I’m reading the posts from Carryfast and he sums it up. We all have a limited amount of savings (and a limited health and strength working life) and when they’re gone, they’re gone. I tried the local paper and absolutely nothing. ‘Find a job’ that used to be the jobcenter and only one agency with 12 adverts for the same ‘green truck’ jobs (general haulage curtain sider tramping and flatbed experience preferred). Office jobs want experience. Minimum wage night watchman/Security guard want an SIA certificate and preferred first-aid training …

I think this is going to be a long wait to get a job that I’m capable of doing at my age. As we speak I’ve just had a text from an agency that I’ve worked for before asking if I’m available tomorrow. I’ll pop in and see them later and explain my age, what I’m capable of doing and what I’m after. They’ll say ‘no problem leave it with us’ and I won’t hear from them again. At this point I’ll take any job, HGV or not, that I can do.

How about approaching companies direct,and asking for part time work.
When I was at Lockwoods… there was 3 or 4 retired blokes,that just covered holidays and weekends.

commonrail:
How about approaching companies direct,and asking for part time work.
When I was at Lockwoods… there was 3 or 4 retired blokes,that just covered holidays and weekends.

The op job was through an agency, but I approached the company directly. The job was impossible, their two permanent trunkers had resigned and they’d tried about 12 agency drivers with no success. I said I’d give it a try, don’t laugh, at £9.70 for the first 50 hours. With meal allowance included, a take home just bordering on £100 a night. It wasn’t the money, the job was just impossible and they’re still looking for someone who can do it. Another two I applied to directly explaining my age but willingness didn’t even reply. :confused:

Am I available for work? Yes. Am I available for work that the three people half my age before me couldn’t do either? No. Can I un/strap up a curtain sider four times a night? No. Can I travel 100 miles and then do six drops legally? No. Those are now the standard job requirements and why you see everyone tearing around every night and why those companies are always advertising for drivers because no one else can do it either. The deadlines aren’t from some special software, they’re googling postcodes designed for cars which don’t include night motorway closures, winter weather, legal hours or speed limits.
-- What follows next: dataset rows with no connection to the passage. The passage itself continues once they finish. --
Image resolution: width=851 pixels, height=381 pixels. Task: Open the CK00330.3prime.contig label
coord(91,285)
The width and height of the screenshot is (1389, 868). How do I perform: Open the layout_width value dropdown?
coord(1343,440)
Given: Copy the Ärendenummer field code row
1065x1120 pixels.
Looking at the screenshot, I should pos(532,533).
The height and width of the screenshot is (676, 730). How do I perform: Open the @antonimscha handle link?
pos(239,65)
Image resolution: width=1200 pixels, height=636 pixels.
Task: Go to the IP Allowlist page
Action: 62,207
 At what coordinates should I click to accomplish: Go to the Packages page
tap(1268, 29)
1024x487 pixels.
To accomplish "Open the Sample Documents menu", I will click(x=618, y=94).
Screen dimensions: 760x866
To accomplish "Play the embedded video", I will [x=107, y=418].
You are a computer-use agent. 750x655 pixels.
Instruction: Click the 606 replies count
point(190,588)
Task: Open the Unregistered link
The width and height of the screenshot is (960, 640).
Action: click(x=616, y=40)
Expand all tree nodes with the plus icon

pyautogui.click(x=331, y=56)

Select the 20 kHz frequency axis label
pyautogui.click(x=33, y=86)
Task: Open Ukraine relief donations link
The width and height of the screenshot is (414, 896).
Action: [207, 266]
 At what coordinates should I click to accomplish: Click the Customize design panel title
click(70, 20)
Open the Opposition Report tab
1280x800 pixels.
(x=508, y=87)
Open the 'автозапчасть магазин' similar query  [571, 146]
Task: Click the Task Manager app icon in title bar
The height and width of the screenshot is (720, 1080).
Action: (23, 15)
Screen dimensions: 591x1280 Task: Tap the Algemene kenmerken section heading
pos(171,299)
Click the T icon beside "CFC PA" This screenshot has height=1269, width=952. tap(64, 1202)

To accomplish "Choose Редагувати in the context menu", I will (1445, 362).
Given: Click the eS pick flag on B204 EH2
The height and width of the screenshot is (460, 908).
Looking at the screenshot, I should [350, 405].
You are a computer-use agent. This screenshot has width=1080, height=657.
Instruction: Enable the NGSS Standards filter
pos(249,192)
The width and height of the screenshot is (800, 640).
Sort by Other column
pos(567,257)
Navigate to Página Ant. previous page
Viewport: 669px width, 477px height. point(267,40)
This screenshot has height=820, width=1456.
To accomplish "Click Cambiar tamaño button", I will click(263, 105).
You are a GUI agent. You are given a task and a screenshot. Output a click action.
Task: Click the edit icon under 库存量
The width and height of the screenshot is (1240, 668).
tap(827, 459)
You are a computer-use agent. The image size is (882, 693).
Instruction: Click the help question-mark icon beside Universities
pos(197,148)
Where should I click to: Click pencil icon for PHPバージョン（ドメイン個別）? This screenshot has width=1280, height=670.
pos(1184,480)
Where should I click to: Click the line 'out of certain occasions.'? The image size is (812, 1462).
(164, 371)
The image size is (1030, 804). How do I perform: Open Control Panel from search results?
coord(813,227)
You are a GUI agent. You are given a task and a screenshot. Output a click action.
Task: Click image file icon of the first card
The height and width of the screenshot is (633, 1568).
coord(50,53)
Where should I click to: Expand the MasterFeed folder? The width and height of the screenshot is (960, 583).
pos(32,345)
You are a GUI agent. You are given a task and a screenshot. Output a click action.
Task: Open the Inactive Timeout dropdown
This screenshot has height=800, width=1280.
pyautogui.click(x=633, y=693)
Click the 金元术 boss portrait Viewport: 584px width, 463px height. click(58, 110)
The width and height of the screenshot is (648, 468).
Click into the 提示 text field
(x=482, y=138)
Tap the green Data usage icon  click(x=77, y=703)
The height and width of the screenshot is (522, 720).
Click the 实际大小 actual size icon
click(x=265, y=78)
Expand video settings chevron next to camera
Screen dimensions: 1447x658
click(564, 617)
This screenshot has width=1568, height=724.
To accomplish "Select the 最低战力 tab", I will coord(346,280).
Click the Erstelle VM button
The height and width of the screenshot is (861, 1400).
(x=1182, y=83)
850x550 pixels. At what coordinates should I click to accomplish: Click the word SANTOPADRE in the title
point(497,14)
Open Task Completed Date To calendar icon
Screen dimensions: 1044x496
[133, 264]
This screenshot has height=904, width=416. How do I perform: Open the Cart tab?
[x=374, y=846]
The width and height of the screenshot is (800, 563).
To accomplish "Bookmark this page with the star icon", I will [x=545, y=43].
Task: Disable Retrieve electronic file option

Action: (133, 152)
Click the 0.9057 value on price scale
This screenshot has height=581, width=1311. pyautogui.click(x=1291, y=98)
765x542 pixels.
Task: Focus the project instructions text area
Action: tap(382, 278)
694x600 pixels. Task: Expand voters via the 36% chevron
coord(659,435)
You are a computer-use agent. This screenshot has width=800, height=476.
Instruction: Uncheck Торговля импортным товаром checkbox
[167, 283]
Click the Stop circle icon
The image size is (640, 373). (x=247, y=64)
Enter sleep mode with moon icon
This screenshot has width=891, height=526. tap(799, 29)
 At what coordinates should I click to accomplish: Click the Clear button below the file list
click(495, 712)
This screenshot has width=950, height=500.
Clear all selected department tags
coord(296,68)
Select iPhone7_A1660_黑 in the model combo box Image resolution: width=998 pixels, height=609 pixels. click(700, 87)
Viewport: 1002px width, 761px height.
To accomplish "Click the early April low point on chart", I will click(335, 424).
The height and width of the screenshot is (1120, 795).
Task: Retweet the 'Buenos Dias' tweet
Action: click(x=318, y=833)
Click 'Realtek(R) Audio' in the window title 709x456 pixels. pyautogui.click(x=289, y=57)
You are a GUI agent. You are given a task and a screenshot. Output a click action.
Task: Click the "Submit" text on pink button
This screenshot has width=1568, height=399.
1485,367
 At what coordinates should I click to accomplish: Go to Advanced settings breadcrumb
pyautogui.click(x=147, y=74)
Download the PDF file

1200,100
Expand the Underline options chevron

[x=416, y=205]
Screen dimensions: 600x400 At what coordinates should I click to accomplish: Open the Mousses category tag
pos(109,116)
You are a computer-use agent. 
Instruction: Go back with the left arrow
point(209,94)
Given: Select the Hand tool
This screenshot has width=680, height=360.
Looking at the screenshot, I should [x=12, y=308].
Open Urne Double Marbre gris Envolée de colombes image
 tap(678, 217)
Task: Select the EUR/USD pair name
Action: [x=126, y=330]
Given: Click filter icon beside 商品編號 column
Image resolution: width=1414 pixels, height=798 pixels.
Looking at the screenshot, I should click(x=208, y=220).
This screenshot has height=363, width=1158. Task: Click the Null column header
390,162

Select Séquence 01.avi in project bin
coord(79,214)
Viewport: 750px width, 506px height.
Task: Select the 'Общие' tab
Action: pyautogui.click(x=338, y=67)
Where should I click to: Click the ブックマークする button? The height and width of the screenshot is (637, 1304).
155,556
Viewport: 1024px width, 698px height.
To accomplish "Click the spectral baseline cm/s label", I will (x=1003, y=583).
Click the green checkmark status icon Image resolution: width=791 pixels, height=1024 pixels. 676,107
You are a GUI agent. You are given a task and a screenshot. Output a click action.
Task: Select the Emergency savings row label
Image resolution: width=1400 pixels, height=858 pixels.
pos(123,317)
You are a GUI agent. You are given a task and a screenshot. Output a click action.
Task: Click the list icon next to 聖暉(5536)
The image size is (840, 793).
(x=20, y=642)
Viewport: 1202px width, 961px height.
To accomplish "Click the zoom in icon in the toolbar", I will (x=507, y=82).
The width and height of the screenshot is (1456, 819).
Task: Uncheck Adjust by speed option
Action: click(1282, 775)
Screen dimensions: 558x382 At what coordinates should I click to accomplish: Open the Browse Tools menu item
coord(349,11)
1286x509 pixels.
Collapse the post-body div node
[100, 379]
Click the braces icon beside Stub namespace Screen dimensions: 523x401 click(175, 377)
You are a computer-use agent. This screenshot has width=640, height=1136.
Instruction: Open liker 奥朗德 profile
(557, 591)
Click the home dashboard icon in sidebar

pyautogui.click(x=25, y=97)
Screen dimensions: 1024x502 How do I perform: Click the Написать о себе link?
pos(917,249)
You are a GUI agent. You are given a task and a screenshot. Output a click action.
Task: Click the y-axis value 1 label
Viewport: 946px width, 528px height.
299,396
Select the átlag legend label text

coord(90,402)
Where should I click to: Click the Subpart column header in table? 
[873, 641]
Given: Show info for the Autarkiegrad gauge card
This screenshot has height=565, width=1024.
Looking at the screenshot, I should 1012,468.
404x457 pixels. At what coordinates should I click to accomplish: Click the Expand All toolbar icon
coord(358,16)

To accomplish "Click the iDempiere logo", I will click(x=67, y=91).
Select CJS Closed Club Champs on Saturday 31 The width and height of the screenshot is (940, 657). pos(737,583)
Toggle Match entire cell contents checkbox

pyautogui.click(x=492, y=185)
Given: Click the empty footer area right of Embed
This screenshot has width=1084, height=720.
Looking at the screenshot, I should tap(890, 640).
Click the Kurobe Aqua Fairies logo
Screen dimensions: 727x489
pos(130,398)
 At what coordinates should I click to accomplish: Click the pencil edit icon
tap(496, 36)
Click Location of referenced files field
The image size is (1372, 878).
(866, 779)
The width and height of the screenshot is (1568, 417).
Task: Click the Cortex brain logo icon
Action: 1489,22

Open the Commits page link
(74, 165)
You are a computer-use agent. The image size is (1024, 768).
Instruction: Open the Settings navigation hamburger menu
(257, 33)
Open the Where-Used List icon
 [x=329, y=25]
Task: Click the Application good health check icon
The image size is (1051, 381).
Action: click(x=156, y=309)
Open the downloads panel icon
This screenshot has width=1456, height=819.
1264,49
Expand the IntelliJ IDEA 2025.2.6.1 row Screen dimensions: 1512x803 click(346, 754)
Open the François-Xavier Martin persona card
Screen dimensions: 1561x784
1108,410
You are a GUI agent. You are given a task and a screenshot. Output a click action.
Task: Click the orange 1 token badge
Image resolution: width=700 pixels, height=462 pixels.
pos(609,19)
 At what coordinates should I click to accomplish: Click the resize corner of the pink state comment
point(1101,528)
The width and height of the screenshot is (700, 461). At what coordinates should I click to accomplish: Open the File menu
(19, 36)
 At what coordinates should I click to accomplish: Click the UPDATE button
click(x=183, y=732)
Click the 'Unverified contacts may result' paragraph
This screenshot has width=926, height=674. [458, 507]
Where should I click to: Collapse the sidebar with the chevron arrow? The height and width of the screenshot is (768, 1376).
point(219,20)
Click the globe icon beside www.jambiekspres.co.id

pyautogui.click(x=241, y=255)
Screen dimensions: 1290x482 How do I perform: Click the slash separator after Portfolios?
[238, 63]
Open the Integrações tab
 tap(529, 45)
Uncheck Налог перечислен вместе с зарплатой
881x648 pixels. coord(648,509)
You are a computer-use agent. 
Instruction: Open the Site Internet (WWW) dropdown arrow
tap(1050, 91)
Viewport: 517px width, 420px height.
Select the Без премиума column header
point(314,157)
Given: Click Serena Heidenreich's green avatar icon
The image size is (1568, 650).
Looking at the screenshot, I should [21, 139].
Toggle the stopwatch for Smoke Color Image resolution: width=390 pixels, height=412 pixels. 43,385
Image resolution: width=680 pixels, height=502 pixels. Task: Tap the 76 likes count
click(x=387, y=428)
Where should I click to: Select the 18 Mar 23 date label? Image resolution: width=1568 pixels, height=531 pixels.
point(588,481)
It’s not all negative though. Whilst tramping I was given a run from a big distribution center near Wellingborough to deliver high value to a large supermarket RDC in Doncaster and another time to a High Tec place in Basingstoke. Bay to bay, but it was irregular, only once a week. Now that I can do, but those sort of jobs aren’t available on a regular basis. The companies do the planning and the driver is expected to fit in with their time lines and workload. That’s how it is everywhere now. All companies are stream lining, cutting costs to a minimum and the workload is now becoming impossible.